My work — in a paper titled DeepPINK: Reproducible Feature Selection in Deep Neural Networks — is the first that demonstrated that the interpretation a deep neural network system can achieve a statistical guarantee. This research is important not just because it was the first work to demonstrate a statistical guarantee, but also because it attracted many follow-up studies by experts at top research universities.

Who has inspired you most?

My postdoctoral advisor — William Noble at the University of Washington — was a great inspiration. He is an exceptional researcher, but what I benefited from most was his ability to manage a research group with 20 to 30 people effortlessly and his ability to encourage us to work hard without feeling pressured.

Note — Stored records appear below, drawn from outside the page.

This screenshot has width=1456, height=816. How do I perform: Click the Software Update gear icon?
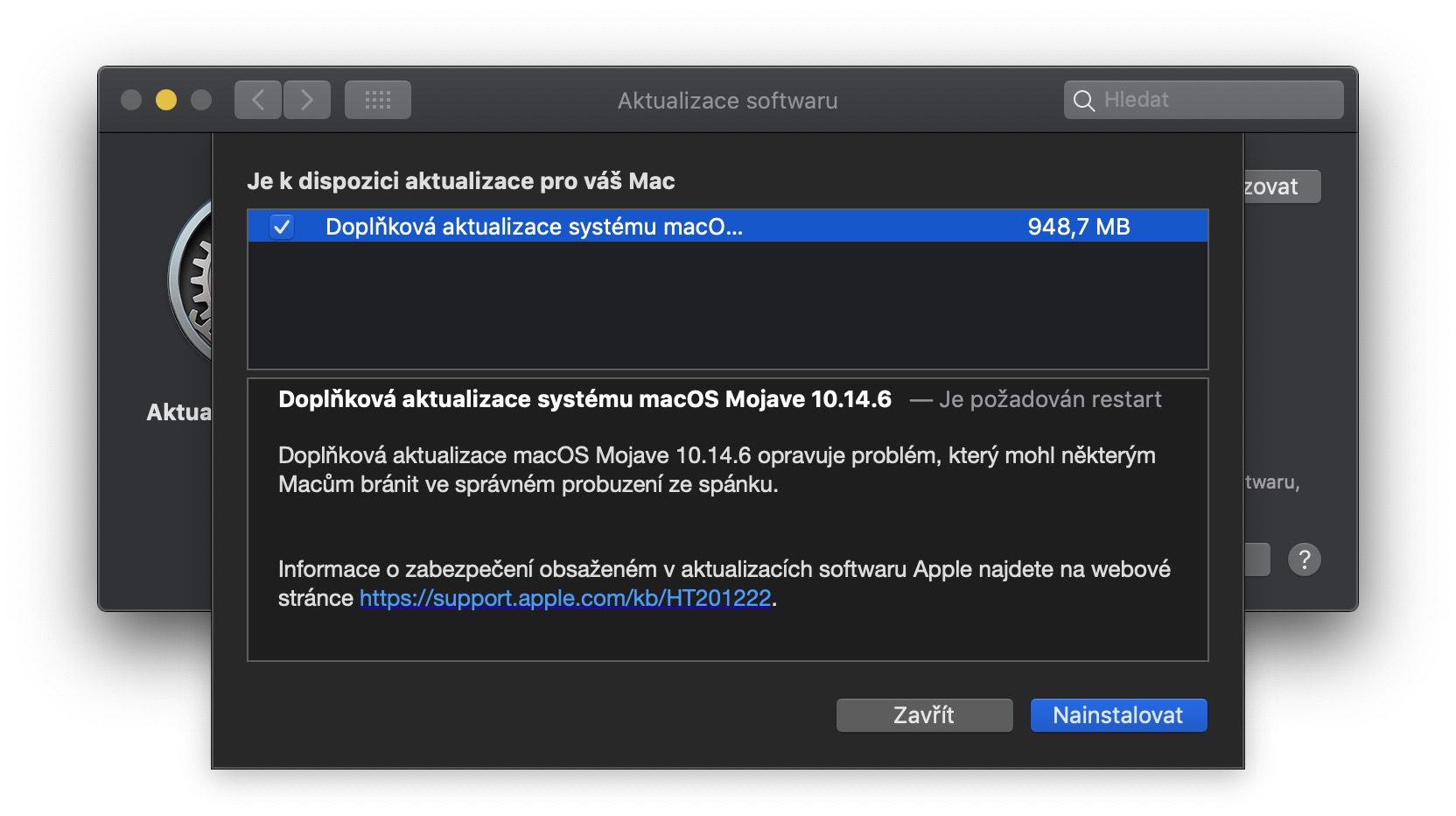192,282
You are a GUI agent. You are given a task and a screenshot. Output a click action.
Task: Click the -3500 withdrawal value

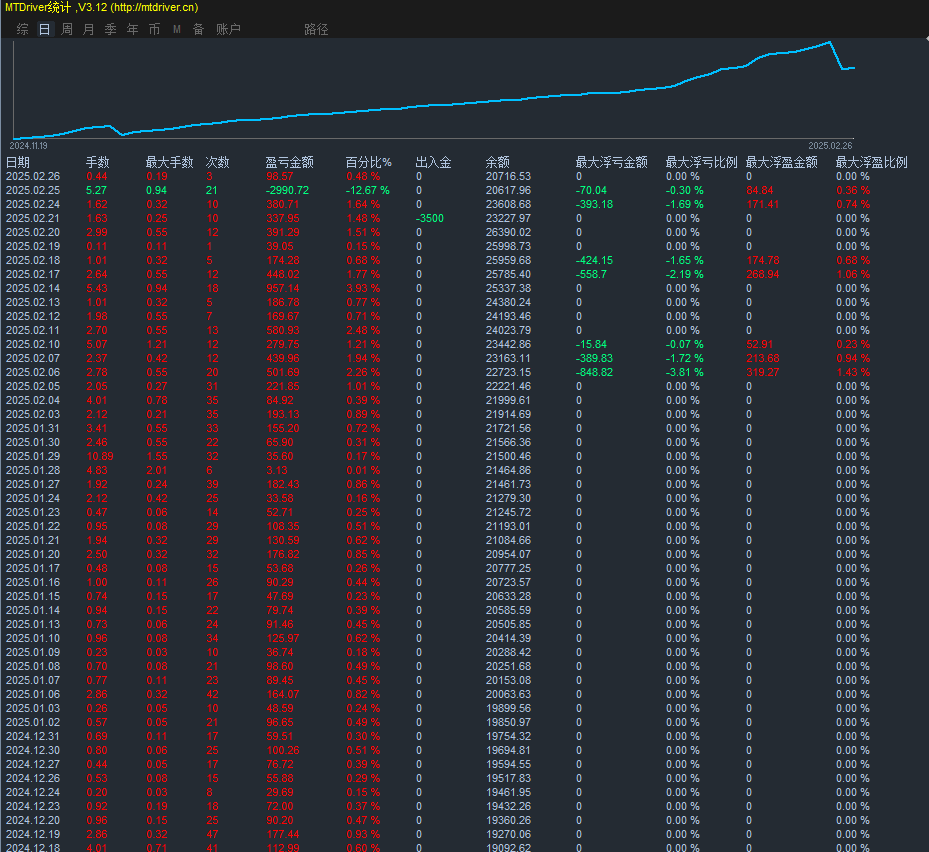point(430,218)
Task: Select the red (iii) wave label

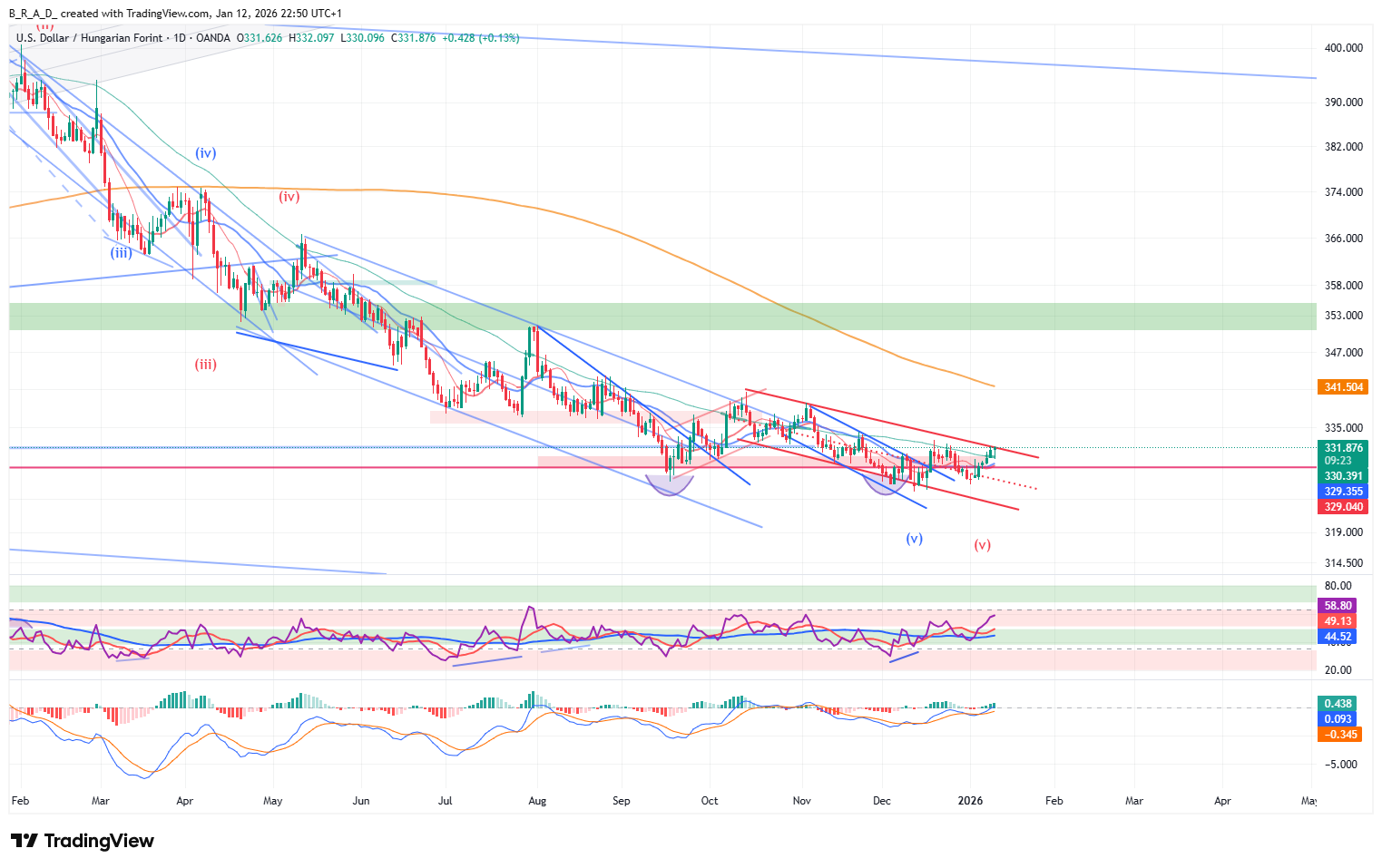Action: point(206,365)
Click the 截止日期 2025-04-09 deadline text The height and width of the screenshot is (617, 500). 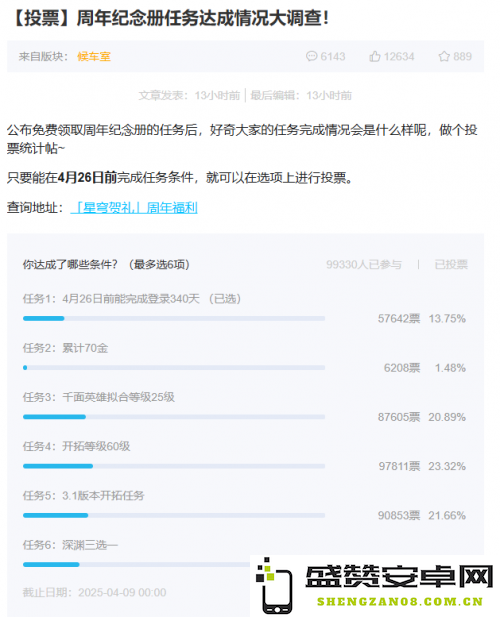tap(94, 592)
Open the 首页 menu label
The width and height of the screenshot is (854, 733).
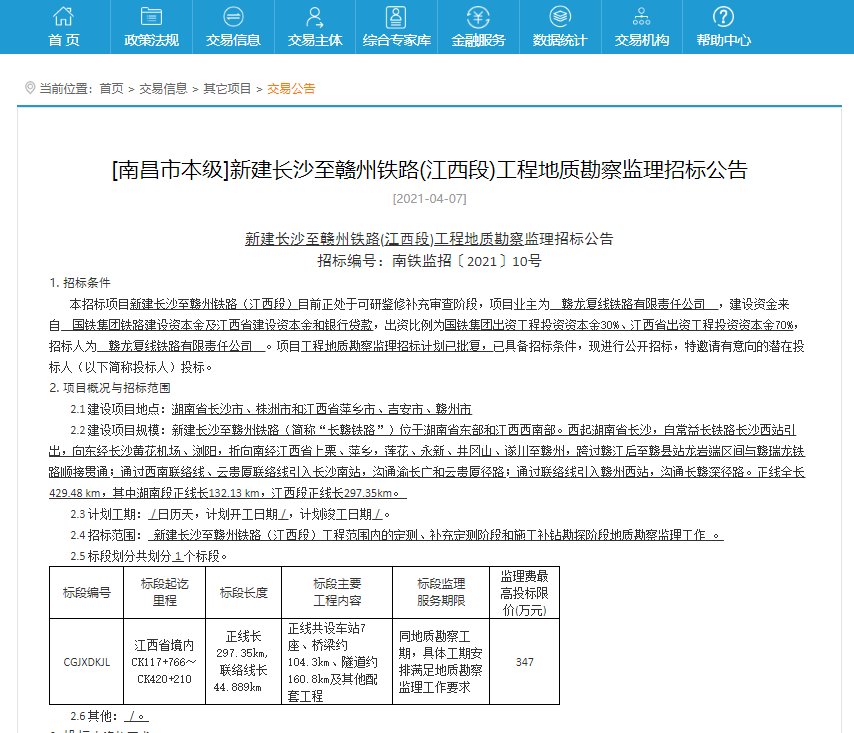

That kind of management skill greatly benefitted me, and I think it will continue to do so when I manage my own research group.

What do you do in your spare time?

I spend a lot of time with my son. In a way, raising a child is like an observational study — a child comes into the world without knowledge and understanding, but over time learns to conceive the world and its complexities. I also enjoy watching football, or soccer as it’s called here.